**ACTIVITY**. From the records below, output exactly the lines starting at the line with "Select the POST /include/class_dm.php row" and ending at the line with "The height and width of the screenshot is (140, 499).", both of them included, but no pictures.

**INPUT DATA**.
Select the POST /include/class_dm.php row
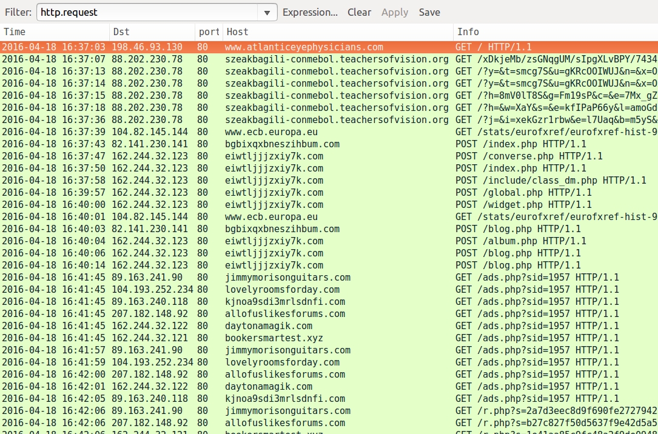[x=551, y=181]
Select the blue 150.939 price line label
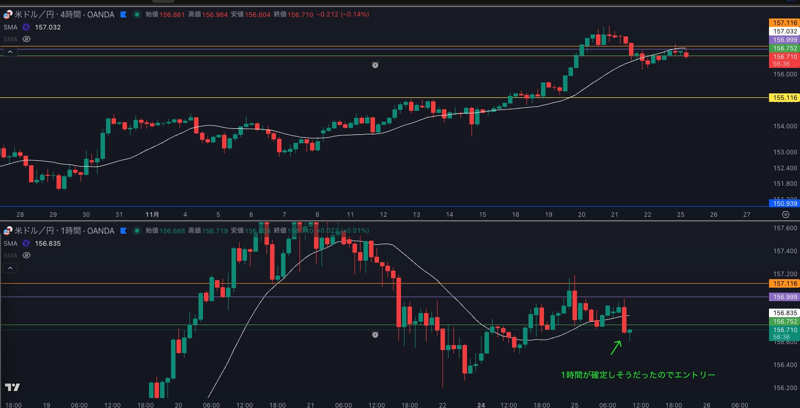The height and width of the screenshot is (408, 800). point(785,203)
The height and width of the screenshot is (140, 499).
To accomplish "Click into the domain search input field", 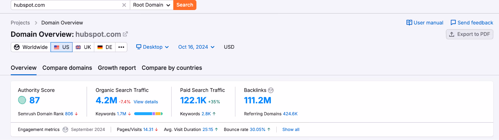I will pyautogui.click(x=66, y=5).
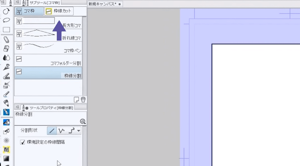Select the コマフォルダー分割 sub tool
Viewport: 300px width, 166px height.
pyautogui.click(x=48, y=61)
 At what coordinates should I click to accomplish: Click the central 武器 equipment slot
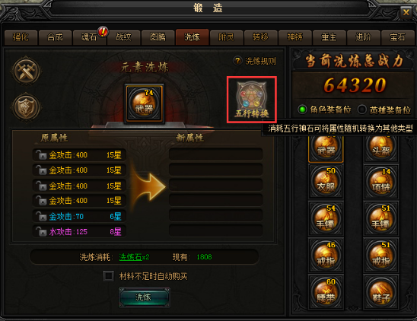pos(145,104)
--
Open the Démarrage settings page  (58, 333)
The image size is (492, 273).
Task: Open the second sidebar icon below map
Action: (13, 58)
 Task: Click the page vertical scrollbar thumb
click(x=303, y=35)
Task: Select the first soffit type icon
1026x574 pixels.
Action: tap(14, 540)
...
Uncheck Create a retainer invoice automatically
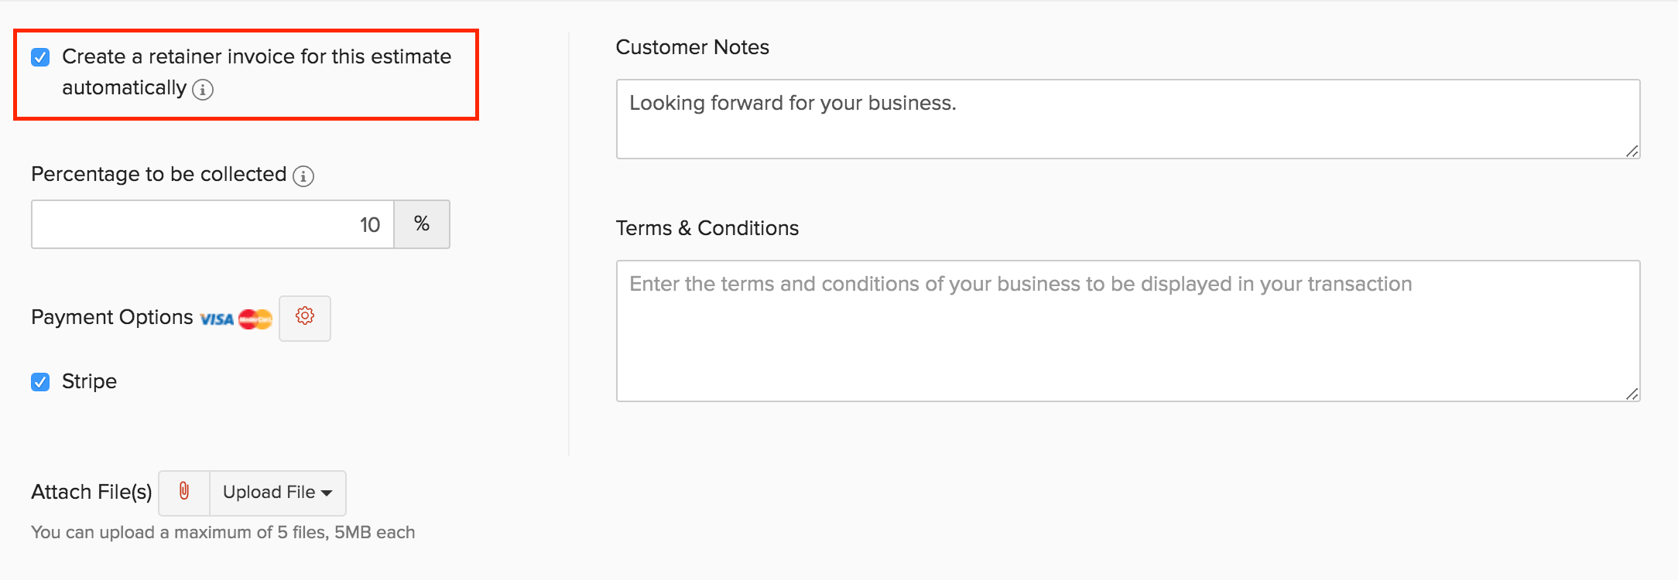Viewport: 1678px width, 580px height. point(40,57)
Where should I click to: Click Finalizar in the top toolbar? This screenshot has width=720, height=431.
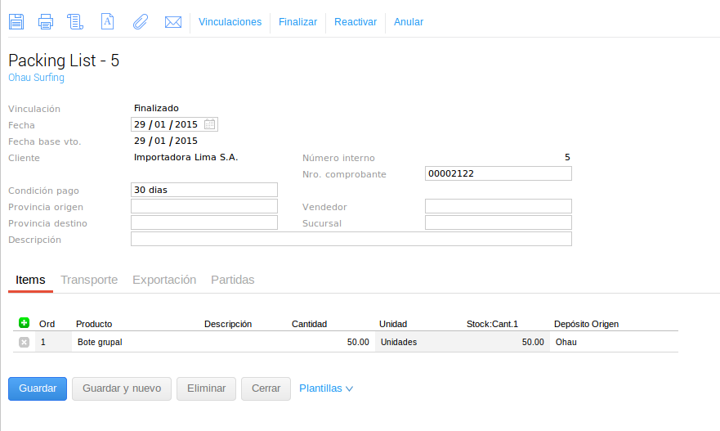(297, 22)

**TASK SOLUTION**.
Select the POST /include/class_dm.php row
[x=551, y=181]
Select the blue 150.939 price line label
The height and width of the screenshot is (408, 800). point(785,203)
The height and width of the screenshot is (140, 499).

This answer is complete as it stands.